[March 21, 2020] Sabbatical update: For obvious reasons, I am home, and not in Africa. Thanks to my wife who booked my return journey from Windhoek to Boston. Stay tuned for a return to normalcy. Meanwhile, #QuarantineLife.

Friday, February 10, 2017

Kenya knows best: Let's not "open up" criminal libel



In one campaign-trail declaration, President Trump said he would “open up” defamation law, increasing media liability exposure.  The Trumps know a thing or two about defamation law.  Just this past week, Melania Trump favorably settled a claim against a blogger who had written that she worked as an escort.

With President Trump continuing to denounce “dishonest” media, there has been much hand-wringing in the media defense bar over the vitality of defensive legal doctrines in civil defamation.  There has been less talk about the possibility of a criminal defamation revival.  Criminal defamation was at issue in a decision of the High Court of Kenya on February 7.  The court threw out a criminal conviction for defamation, ruling the applicable penal statute incompatible with the freedom of expression.  The decision can be downloaded from Live Law India.

Commentators have aptly pointed out that defamation law is state tort law, so the President of our federation of states has limited power to effect civil defamation reform.  But often overlooked is the possibility “to open up” criminal defamation law at both state and federal levels.  Criminal defamation imposes the threat of arrest and prosecution for the same libel or slander against a person that civil defamation means to redress.  Because the “plaintiff” in a criminal case is the state, or the people, rather than the individual claiming injury, criminal defamation is highly disproportionately invoked when the alleged victim is a public official.

Because criminal defamation implicates the power of the state to condemn spoken or written words, the First Amendment freedom of expression is powerfully implicated.  The use of criminal defamation law disproportionately to silence criticism of public officials implicates freedom of expression all the more, because core political speech is placed at risk.  For this reason, human rights law around the world strongly disfavors criminal defamation.  NGOs from the Reporters Committee for Freedom of the Press in the United States to the global Committee to Protect Journalists and International Press Institute maintain flatly that criminal defamation is irreconcilable with the freedom of expression.

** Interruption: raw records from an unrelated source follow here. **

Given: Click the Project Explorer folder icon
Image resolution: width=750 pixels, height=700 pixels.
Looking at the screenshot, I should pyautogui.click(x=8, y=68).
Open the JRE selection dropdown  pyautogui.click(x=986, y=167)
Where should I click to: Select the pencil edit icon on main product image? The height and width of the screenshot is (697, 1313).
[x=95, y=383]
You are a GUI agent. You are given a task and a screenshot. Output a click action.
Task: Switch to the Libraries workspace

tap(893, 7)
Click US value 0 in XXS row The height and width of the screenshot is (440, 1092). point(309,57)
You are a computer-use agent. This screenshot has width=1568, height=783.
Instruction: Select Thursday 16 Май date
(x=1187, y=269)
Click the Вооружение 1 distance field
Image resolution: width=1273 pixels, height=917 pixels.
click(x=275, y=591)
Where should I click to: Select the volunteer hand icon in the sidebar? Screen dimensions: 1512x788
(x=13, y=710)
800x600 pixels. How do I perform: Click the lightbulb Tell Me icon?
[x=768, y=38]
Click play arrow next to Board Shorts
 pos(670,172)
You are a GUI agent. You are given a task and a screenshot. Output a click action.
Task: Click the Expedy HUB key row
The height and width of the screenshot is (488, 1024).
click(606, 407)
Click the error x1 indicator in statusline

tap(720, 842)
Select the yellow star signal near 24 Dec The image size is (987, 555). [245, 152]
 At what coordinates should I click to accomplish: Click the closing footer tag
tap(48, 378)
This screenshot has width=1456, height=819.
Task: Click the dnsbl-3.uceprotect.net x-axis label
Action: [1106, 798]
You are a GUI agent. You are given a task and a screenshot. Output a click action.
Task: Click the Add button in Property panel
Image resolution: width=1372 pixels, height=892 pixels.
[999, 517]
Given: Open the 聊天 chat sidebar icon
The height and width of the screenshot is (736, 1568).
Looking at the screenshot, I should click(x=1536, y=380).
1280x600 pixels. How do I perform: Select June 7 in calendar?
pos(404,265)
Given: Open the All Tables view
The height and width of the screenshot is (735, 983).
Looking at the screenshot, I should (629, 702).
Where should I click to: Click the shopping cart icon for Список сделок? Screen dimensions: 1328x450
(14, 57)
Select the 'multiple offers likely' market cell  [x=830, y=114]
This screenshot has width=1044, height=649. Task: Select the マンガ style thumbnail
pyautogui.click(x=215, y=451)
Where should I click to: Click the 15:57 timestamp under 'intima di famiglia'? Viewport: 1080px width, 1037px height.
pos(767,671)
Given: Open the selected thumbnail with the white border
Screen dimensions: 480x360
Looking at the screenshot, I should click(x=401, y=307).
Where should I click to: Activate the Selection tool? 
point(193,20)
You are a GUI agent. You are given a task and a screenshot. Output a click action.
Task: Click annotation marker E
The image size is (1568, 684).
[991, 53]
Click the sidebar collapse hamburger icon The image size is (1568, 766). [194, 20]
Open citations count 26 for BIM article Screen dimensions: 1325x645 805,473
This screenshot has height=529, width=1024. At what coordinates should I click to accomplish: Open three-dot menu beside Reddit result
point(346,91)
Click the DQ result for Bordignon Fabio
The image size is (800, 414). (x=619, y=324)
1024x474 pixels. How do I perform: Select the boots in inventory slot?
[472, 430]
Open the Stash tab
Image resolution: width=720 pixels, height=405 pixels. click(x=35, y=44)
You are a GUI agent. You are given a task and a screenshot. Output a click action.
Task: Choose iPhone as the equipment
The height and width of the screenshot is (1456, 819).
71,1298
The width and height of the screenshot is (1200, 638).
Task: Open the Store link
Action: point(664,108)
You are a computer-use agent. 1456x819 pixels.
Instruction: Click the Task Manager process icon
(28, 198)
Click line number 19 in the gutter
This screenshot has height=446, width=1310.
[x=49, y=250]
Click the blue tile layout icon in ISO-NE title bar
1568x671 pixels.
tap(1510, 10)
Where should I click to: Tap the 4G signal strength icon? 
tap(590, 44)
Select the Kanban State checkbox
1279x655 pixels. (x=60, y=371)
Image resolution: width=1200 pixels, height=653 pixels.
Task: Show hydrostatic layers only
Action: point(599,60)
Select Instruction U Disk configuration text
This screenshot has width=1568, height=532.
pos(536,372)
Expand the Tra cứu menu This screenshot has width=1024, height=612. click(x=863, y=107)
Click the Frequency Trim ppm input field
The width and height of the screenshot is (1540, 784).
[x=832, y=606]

The U.S. Supreme Court has not gone so far, but has extended to criminal defamation defendants the same substantial constitutional advantages that First Amendment law affords to defendants in civil actions.  Criminal defamation has been rejected in many states, whether by state constitutional ruling, statutory repeal, or just failure to prosecute.

A problem with criminal defamation at the federal level is that when the alleged victim of defamation is a high-ranking federal official—such as the President of the United States—there is only a fuzzy line between criminal defamation and sedition.  The regulation of sedition is the province of the federal government, and federal law against sedition dates back to the Congress of 1798.  Like regulation of criminal defamation, the criminalization of seditious expression is limited by the First Amendment, with standards such as the not-precisely-named “clear and present danger” doctrine.  Also like regulation of criminal defamation, the criminalization of seditious expression is not unconstitutional per se.  Fuzzy First Amendment limitations leave room for interpretation.  If criminal defamation is viewed interchangeably with sedition, based on the identity of the victim, there might be room to expand criminal prosecution of either.

The decision in Kenya is a reminder that criminal defamation is out of step with contemporary human rights norms, especially when the machinery of the state is used to protect public officials and their powerful allies.  The prosecutions in Kenya arose over a long running feud between the defendants and a complainant-lawyer.  Rightly or wrongly, the defendants impugned the integrity of the lawyer, who brought civil suit.  The defendants defied a judicial restraining order.  Ultimately the lawyer complained to police.  

The penal statute on defamation authorized imprisonment for up to two years.  Referencing the European human rights principle of proportionality, the High Court held in essence that criminal sanction is a disproportionate response to injurious expression.  Civil remedies are instead appropriate to protect reputation.  Criminal sanction, the court concluded, should be reserved for war propaganda, incitement to violence, hate speech, or advocacy of hatred based on ethnicity.  The result should not be read to condone the defendants’ conduct, nor to condemn the complainant.

Whether or not we need “to open up” defamation liability, there is a case to be made that the defense-friendly developments in U.S. defamation law in the late 20th century were excessive.  Our constitutional norms over-protect free expression, well beyond the proportionality principle, to the diminution of competing personal rights.

But the imposition of criminal sanction for speech is another matter.  Criminal defamation cases in the United States often implicate the reputations of police officers, politicians, or other persons of power or high profile, indicating that criminal defamation is a power too readily perverted to authoritarian ends.